Home Robert F. Kennedy, Jr. and the World Mercury Project Report on Hepatitis B Studies; with a Foreword by Dr. Leonard G. Horowitz

Robert F. Kennedy, Jr. and the World Mercury Project Report on Hepatitis B Studies; with a Foreword by Dr. Leonard G. Horowitz

JANUARY 23, 2018

The Vaccine Program’s Intended or Unintended Consequences? A Tale of Two Hepatitis B Studies and Genocide

Foreword by

Leonard G. Horowitz, DMD, MA, MPH, DNM (hon.), DMM (hon.)

Kudos to Robert F. Kennedy, Jr. for this effort to bring greater awareness to hepatitis B (HepB) vaccine risks and falsely promoted benefits. Unfortunately, in my opinion and experience, this intelligence not only comes decades late, but its future is dim. By favoring “safer vaccines,” and ceding to political pressures and psycho-social memes that accept the antiquated and barbaric notion of intoxication for “immunization” and “herd immunity,” attorney Kennedy has vicariously aided-and-abetted by willful blindness ongoing genocide.

A decade ago I communicated with United Nations officials about the international AIDS COMMUNITY members who worked to censor my peer reviewed scientific publications concerning the chimpanzee link to human AIDS, and my hypothesis of vaccination initiation of HIV/AIDS following hepatitis B injections given gay men in New York City and Central African women between 1970 and 1974. My evidence from public records implicated the political nemesis of Robert F. Kennedy, Jr.’s father, President John F. Kennedy (JFK), Dr. Henry Kissinger.

Censored history is relevant here. “Tricky Dick” appointed Henry Kissinger as National Security Advisor under Vice President Nelson Rockefeller. Within a few weeks of Kissinger taking office in 1968, he ordered Admiral Zumwalt of the Navy to reassess America’s biological weapons capabilities, and from there Kissinger selected the option to develop the AIDS and Ebola-like viruses.

HIV (originally Simian Immunodeficiency Virus (SIV)) sprang from the chimpanzee (SIVcpz) and HepB vaccine.
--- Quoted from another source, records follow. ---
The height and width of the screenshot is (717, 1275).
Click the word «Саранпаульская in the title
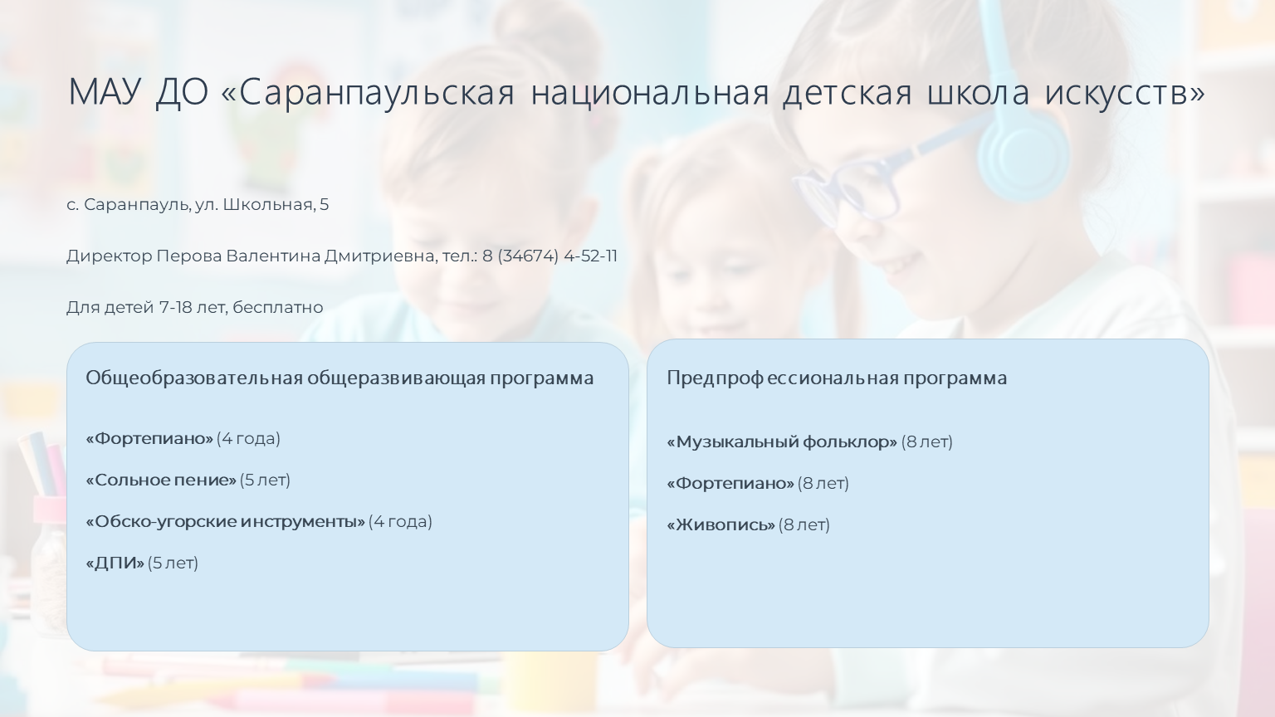click(368, 92)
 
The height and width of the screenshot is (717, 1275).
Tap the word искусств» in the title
click(1125, 92)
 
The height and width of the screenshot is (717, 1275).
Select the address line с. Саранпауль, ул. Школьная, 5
click(198, 205)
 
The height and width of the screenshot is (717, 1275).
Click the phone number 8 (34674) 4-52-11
click(550, 256)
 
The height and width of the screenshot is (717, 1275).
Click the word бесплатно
click(278, 307)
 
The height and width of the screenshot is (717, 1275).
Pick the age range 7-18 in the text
click(175, 307)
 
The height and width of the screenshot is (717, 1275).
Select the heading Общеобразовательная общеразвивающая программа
click(340, 378)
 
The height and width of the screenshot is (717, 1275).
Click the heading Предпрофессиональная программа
click(837, 378)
That plague virus found its way into the Merck & Co. HepB vaccine lots tested in Greenwich Village, Willowbrook State School for the mentally retarded, and Central Africa, according to scientific records.

Equally disturbing, not only was owner George W. Merck America’s leading biological weapons chief during and after World War II, but the Merck company received the lion’s share of the Nazi war chest to expand after the war into the world’s top vaccine producer.

[Editor’s Note: Henry Kissinger played an important role in the development of HIV/AIDS not only as a chief business advisor to Merck, but also as Nelson Rockefeller’s protege. Kissinger’s election to develop the AIDS-like bioweapons occurred in 1968. Two years later federal appropriations were granted to the project. The grant money poured into Kissinger’s counterpart in the Nixon White House–Roy Ash’s Litton Bionetics bioweapons firm. Copies of the 1972 Special Virus Cancer Program publication containing the major contracts and their summary reports evidencing the aforementioned assaults on human health and safety, is available through CureShoppe.com by clicking HERE.)

Independent HepB vaccine investigator and openly gay medical doctor, Alan Cantwell, compounded the evidence I advanced in 1996 with my publication of Emerging Viruses: AIDS & Ebola–Nature, Accident or Intentional? Cantwell published a series of books on behalf of the medical and gay communities, including Queer Blood.That book traced a large explosion of Gay Related Immune Dysfuction (“GRID” before it was called AIDS) to the 1978 HepB vaccine study of homosexuals in San Francisco and Denver.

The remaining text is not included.